3.6 Measuring population differentiation with Fst

3.6 Measuring population differentiation with Fst#

We introduce a metric known as \(F_{ST}\), or the fixation index, which is commonly used in population genetics to quantify the differentiation of two or more population groups. This metric can be computed with plink (plink --fst), and is also output by ADMIXTURE to measure the differentiation of the K source populations identified.

In addition to these notes, you might also find this video by Sarah Tishkoff helpful: https://www.youtube.com/watch?v=I8RCOI7n4XI.

First, we introduce one more term to quantify genetic variation at a single locus. We previously defined the minor allele frequency of a SNP to be the frequency of the minor allele. We can additionally quantify variation using heterozygosity (\(H\)):

\[ H = 1 - \sum_i p^2_i \]

where there are \(i\) possible alleles (usually just 2), and \(p_i\) gives the frequency of each allele. Intuitively, this number will be 0 when there is no variation (so a single allele as frequency 1), and close to 1 when there are many alleles. For a bi-alleic SNP with two alleles at 50% each, this comes out to 0.5.

The fixation index is used to quantify population structure.
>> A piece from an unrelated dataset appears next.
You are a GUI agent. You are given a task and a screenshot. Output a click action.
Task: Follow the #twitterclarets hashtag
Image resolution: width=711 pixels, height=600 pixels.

Consider two different populations, population 1 and population 2. We can compute \(F_{ST}\) for a single SNP as:

\[ F_{ST} = \frac{H_{between}-H_{within}}{H_{between}} \]

where:

  • \(H_{between}\) gives the heterozygosity computed when considering data for all samples at once, regardless of population label.

  • \(H_{within}\) is the average heterozygosity within the two different populations

The idea is that if the heterozygosity is the same in all populations, this equation will come out to 0, meaning there is no population structure (i.e. population 1 and 2 are not substantially different). On the other hand, if there is far more diversity between populations than within, this number will be close to 1, meaning the populations are very diverged at that SNP.

Above we showed how to compute \(F_{ST}\) for a single variant. We can also compute a global mean \(F_{ST}\) by averaging across SNPs.

In the problem set, you will use plink to compute pairwise distances between 1000 Genomes populations. Note, the actual values you get when computing \(F_{ST}\) may vary substantially as a function of the exact dataset and specific SNPs used.